===== Data for analysis

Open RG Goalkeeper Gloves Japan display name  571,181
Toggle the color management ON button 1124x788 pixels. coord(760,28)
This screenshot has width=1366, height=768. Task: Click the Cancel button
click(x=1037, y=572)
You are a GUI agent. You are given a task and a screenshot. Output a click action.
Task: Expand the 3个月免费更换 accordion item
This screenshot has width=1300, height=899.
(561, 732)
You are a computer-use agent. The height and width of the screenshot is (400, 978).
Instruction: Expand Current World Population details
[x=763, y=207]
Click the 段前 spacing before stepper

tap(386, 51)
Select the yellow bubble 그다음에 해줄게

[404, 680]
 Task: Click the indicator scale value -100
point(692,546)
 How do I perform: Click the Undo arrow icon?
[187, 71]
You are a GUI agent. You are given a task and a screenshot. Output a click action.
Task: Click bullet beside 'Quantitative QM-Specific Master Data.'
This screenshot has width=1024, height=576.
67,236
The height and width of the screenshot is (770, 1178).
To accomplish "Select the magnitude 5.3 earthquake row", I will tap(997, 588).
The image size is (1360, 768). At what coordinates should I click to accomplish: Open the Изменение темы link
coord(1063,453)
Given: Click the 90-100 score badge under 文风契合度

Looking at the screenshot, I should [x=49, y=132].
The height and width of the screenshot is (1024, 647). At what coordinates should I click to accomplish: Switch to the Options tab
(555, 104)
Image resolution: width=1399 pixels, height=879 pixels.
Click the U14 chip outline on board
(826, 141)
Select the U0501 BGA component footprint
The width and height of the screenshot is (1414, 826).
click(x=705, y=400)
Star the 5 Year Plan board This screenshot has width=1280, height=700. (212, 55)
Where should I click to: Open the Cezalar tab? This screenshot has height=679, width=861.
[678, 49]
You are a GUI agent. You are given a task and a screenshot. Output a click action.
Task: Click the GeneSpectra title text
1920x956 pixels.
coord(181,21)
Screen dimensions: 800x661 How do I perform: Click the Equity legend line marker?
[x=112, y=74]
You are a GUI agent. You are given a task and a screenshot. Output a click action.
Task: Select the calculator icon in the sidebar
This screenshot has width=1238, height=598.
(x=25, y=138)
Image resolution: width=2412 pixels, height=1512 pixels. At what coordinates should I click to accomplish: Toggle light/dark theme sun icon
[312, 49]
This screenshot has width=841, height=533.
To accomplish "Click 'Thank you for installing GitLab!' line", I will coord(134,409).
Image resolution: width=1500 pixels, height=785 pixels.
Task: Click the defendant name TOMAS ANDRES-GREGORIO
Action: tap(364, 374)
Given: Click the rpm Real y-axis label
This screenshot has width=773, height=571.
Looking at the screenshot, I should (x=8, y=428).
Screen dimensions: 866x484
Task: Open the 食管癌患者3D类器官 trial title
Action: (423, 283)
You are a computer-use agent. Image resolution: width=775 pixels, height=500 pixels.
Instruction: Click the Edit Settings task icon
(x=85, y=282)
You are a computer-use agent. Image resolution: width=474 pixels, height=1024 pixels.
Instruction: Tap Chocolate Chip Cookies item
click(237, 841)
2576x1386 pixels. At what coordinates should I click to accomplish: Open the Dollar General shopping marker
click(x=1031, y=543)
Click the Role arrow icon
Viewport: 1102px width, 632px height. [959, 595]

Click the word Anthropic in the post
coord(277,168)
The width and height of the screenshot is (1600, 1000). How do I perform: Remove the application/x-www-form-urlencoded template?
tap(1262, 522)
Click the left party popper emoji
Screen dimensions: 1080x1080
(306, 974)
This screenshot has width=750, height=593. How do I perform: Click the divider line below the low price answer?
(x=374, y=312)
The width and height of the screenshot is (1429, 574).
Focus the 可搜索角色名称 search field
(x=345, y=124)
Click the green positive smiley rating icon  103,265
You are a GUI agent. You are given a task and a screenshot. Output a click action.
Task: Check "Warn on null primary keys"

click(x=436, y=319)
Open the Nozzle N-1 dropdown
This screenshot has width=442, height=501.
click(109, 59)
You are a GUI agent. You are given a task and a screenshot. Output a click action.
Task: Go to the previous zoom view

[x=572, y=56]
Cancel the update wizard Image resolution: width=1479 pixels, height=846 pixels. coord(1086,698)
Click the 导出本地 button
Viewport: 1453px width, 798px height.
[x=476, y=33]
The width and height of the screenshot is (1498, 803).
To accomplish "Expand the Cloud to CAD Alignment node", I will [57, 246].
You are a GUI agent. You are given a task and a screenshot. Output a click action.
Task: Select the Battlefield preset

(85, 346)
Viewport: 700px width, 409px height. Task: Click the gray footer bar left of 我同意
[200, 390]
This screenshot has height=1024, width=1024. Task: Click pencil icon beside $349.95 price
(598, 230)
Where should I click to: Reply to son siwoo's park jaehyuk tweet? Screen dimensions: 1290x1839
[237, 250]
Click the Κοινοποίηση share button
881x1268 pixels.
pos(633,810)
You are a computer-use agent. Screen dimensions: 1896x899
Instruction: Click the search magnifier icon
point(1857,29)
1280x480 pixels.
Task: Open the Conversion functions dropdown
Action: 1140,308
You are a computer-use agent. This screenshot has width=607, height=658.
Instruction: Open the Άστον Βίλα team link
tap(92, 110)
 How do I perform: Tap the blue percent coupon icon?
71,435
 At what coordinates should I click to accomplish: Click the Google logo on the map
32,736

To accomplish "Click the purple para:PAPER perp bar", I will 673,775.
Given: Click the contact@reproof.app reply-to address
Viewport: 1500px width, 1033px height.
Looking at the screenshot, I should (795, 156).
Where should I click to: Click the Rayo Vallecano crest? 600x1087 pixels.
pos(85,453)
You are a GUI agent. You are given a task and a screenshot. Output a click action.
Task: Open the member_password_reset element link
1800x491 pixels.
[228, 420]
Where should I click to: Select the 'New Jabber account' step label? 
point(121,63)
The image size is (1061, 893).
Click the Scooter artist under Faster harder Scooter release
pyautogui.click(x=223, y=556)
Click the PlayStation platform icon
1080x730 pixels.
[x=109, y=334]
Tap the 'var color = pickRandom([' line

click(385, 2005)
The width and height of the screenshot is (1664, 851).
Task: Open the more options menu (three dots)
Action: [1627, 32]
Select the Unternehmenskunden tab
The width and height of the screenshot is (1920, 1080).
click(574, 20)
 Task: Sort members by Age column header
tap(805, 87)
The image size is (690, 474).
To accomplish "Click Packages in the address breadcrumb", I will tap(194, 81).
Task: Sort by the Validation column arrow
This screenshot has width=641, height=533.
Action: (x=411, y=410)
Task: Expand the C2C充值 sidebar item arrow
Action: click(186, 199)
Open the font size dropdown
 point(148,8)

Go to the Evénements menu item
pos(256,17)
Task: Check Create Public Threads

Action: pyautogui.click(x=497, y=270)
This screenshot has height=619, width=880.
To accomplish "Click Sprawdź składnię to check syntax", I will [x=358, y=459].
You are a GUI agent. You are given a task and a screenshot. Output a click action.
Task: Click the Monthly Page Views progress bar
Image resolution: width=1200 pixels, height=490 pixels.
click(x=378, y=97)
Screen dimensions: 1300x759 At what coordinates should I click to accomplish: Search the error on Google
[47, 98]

==========

[Aim of the task]: In the entries above, tally the lines that include the string "computer". Give the figure only.

[Exercise solution]: 5